▶ QUOTED PASSAGE
- - - -

Plasmodium spp. are the single-celled, eukaryotic causative agents of malaria. P. falciparum is one of the most well studied protists as it is one of the deadliest infectious agents in human history. This parasite has a small, relatively well annotated genome consisting of around 5,000 genes. The expression of these genes in the pathogenic stage, the intra-erythrocytic developmental cycle, underlies key mechanisms of pathogenesis.
Plasmodium falciparum is known to contain many mRNA modifications. The N6-methyladenosine (m6A) writer’s core in P. falciparum is related to other known eukaryotic m6A writers, consisting of the WTAP adaptor and orthologs of METTL3 and METTL14. The METTL3 ortholog which is annotated as PfMT-A70, is essential during the intra-erythrocytic developmental cycle, and m6A is likely an important regulator of gene expression at this stage of the parasites’ lifecycle.

- - - -

▶ INFORMATION SHOWN

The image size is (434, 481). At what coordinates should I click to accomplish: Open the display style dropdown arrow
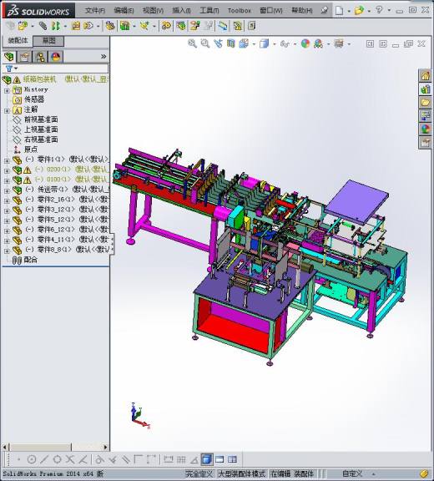tap(275, 44)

- - - -

▶ USING THE INFORMATION
a: Print the part of the Plasmodium falciparum text that opens with the words containing "Plasmodium spp. are" and closes with "the parasites’ lifecycle.".
b: Carry on the Plasmodium falciparum text from its last sentence.

▶ PER-TASK ANSWERS
a:
Plasmodium spp. are the single-celled, eukaryotic causative agents of malaria. P. falciparum is one of the most well studied protists as it is one of the deadliest infectious agents in human history. This parasite has a small, relatively well annotated genome consisting of around 5,000 genes. The expression of these genes in the pathogenic stage, the intra-erythrocytic developmental cycle, underlies key mechanisms of pathogenesis.
Plasmodium falciparum is known to contain many mRNA modifications. The N6-methyladenosine (m6A) writer’s core in P. falciparum is related to other known eukaryotic m6A writers, consisting of the WTAP adaptor and orthologs of METTL3 and METTL14. The METTL3 ortholog which is annotated as PfMT-A70, is essential during the intra-erythrocytic developmental cycle, and m6A is likely an important regulator of gene expression at this stage of the parasites’ lifecycle.

b:
Transcriptome-wide studies suggests that m6A deposition on mRNA destabilises those transcripts as a mechanism of repressing their expression. This is likely a crucial layer of regulation for maintaining mRNA homeostasis in the context of P. falciparum, which has one of the lowest proportions of transcription factors to genes among eukaryotes.
This study aims to establish that m6A affects the stability of mRNA by measuring the rate of mRNA decay following inhibition of transcription. We also describe how knockdown of PfMT-A70 affects the proteome.
The relatively small genome of P. falciparum makes transcriptomic and proteomic studies more feasible. As the m6A machinery in P. falciparum is related to that of humans, insights gained this work can be applied to work on human mRNA biology, RNA viruses that infect eukaryotes and mRNA vaccines.